Interviste

Aziende: un problema di leadership. Il 70% del coinvolgimento dipende dal capo. Che al Mkt fischino le orecchie

Entriamo nel merito. Siamo a Linkontro e a parlare è Paolo Grue, Ceo P&G, in uno degli interventi per noi più illuminanti di questa 40esima edizione: ‘il coraggio dell’eccellenza’. Ascoltate l’intervista, con una parentesi tutta per il marketing

Ma torniamo all’eccellenza. Oggi è la capacità di raggiungere il massimo rispetto a un contesto che cambia continuamente.
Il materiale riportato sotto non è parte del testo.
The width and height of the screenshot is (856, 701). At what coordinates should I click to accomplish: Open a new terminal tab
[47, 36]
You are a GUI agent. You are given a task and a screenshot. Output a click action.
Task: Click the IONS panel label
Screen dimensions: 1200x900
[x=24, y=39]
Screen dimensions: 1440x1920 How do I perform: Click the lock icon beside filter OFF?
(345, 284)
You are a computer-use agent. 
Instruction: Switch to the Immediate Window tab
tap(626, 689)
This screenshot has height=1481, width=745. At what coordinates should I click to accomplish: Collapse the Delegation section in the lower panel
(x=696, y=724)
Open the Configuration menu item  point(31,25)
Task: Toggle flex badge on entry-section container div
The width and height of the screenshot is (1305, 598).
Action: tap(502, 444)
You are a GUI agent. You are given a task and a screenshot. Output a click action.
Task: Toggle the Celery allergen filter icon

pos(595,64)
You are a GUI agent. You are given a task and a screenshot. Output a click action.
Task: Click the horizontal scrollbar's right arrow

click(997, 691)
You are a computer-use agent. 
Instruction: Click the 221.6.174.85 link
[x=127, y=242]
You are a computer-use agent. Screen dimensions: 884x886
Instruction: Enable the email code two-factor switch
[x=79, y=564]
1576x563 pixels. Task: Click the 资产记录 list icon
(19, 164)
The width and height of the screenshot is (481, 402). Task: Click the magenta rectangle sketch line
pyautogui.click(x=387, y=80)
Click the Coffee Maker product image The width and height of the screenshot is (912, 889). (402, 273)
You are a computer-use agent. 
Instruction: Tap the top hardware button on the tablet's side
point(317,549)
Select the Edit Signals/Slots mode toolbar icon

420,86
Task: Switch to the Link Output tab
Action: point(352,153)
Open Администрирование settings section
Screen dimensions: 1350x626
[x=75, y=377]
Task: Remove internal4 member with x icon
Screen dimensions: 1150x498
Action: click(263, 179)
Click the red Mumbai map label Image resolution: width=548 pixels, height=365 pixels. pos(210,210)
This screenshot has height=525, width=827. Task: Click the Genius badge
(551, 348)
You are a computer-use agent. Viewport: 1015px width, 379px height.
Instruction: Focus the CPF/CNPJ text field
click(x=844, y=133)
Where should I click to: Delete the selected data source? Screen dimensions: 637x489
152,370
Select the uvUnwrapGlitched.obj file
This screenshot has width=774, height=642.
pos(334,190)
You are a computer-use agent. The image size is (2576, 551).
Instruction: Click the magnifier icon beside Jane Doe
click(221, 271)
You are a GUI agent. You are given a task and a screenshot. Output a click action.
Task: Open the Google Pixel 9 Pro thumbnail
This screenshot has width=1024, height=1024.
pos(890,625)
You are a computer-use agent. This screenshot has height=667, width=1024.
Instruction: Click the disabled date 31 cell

Abbiamo detto addio a un futuro lineare, magari difficile ma prevedibile. Immaginate invece di avere a che fare con una matassa complessa, dove unica alternativa è provare a muovere i fili, guardando quello che succede. Quindi imparare a sbagliare, cadere e rialzarsi estrapolando dall’errore insight per ripartire. Come? Tutto sta nella cultura aziendale, ossia coscienza collettiva dell’impresa, aria che si respira.

La cultura si impara dai capi

Bene, ma leggete questi dati dello studio Gallup.  In media, nelle organizzazioni il 10% dei dipendenti sposa la cultura aziendale ed è coinvolto attivamente. Il 60% si adegua. Il 30% addirittura rema contro. Con l’Italia ad avere il più alto tasso di stress e il minore di coinvolgimento che, come anticipato, per il 70% dipende dal comportamento dei capi.

Come deve essere allora un capo oggi?

Vulnerabile. Che significa autorevole e competente al punto di ammettere anche l’errore, sapendo chiedere aiuto perché è autentico e si fida della propria organizzazione, con la quale crea un rapporto empatico, che muove i cuori non solo le teste.  Il tutto facendo perno sul coraggio, che  ammette la paura, ma permette di provare, lasciando agire in autonomia. Il controllo non paga più, a quel tipo di processi vanno sostituiti processi di autonomia, in cui pur sapendo che non è controllabile a priori l’esito, si sperimenta. Come? Non esiste una ricetta universale, ogni azienda è diversa, ma sono 3 le aree di lavoro

L’ossatura

La struttura organizzativa verticale per competenze non è funzionale. O meglio non risponde all’esigenza di interpretare il concetto di strategia (che oggi diventa capacità di cambiare strategia), non consentendo una visione d’insieme. Ragionando per silos succedono addirittura conflitti tra funzioni e poi (dati McKinsey) in questo tipo di organizzazioni il cambiamento diventa il 40% più difficile da attuare. Senza dimenticare quanto siano poco amate dai giovani talenti che pretendono realtà in cui venga capito e valorizzato il loro impatto, che garantiscano interazioni con chi decide e in cui i percorsi di carriera dipendano dalla capacità di restare rilevanti portando competenza, che è oggi capacità di continuare a imparare.

La contaminazione intergenerazionale

Mai sino ad ora si erano viste all’opera generazioni così diverse, complice la longevità, con l’aggravante che (a dirlo è sempre McKinsey) solo il 10% delle aziende sa gestire gli under 30. Cosa significa? Necessità di policy differenti per differenti bisogni.

Avere organizzazioni coraggiose

In primo luogo grazie alla fiducia, che deve essere data in partenza ed è fonte di autostima e responsabilità, forza di provare, sbagliare e riprovare. E poi creando sicurezza psicologica, ossia far percepire che se si dà il proprio meglio e si osa si è apprezzati, viceversa le persone tendono a proteggersi, quindi a sopravvivere, senza proporre, senza essere ingaggiate. Ma, come detto, solo un capo vulnerabile può creare fiducia e sicurezza psicologica.